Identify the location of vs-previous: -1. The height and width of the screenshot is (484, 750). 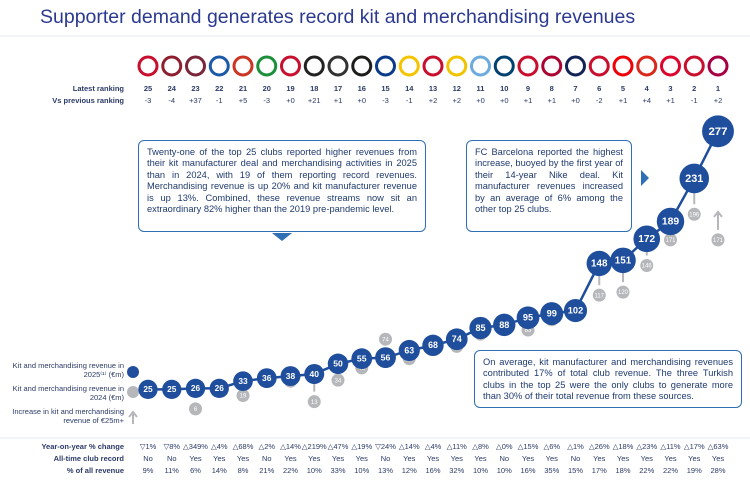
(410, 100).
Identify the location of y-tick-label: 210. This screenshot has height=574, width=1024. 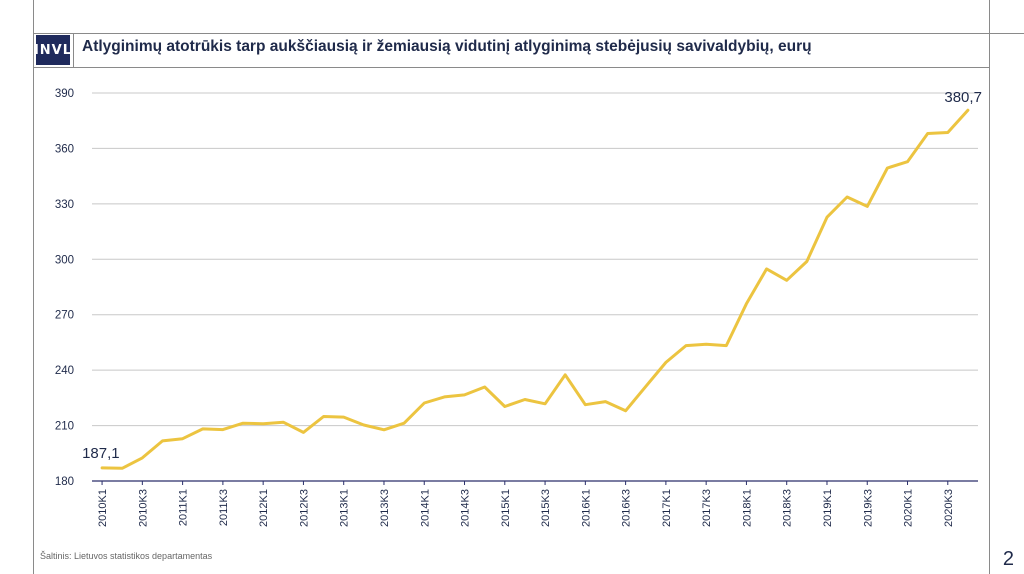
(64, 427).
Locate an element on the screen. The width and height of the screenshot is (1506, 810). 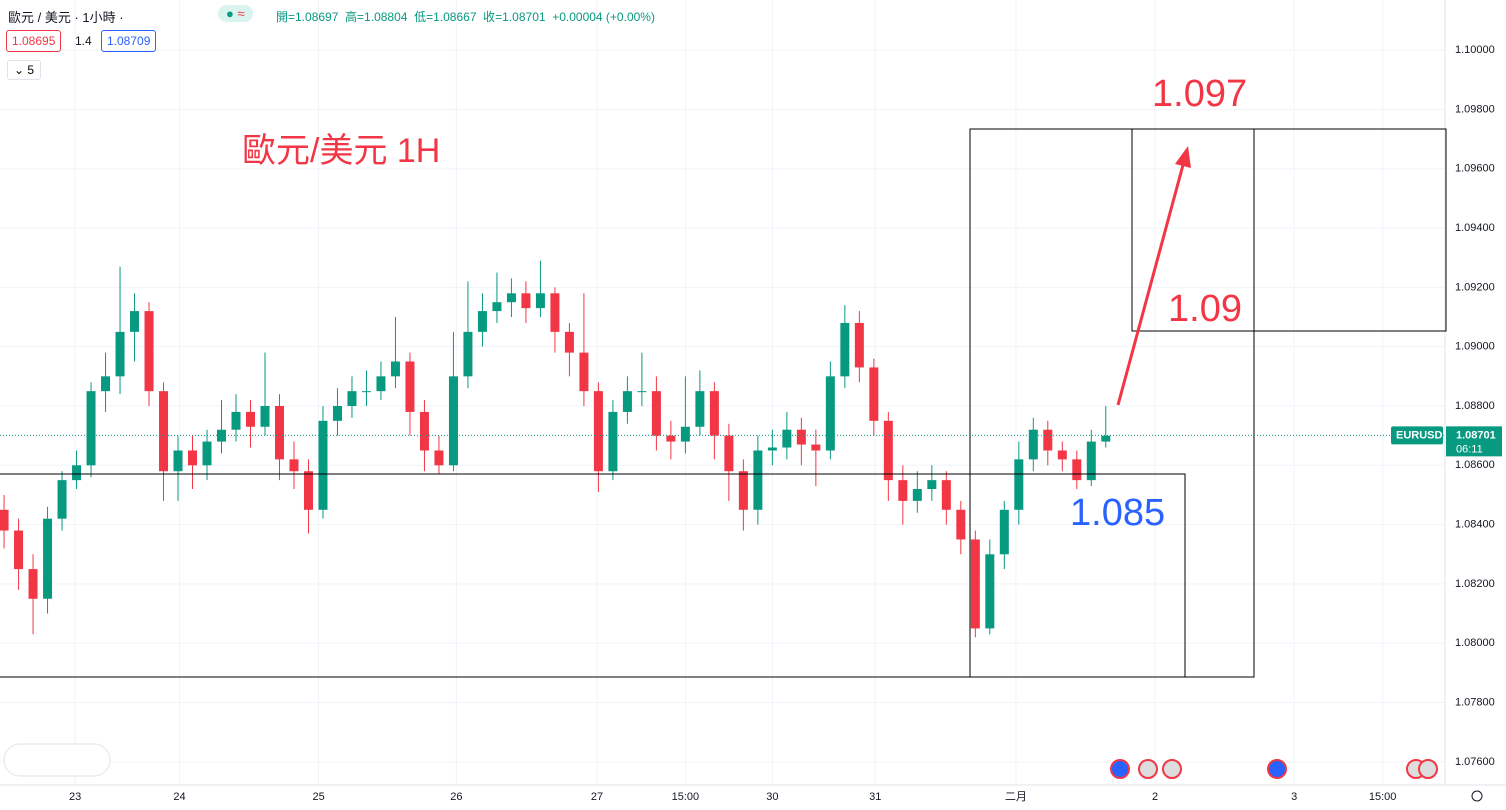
★ ★ ★ ★ ★ ★ ★
**What to do**
Quote the data above word for word, leaving out the pictures.

**Result for this exercise**
Identify the location of vs-previous: -1. The height and width of the screenshot is (484, 750). 
(410, 100).
Identify the location of y-tick-label: 210. This screenshot has height=574, width=1024. 
(64, 427).
Locate an element on the screen. The width and height of the screenshot is (1506, 810). 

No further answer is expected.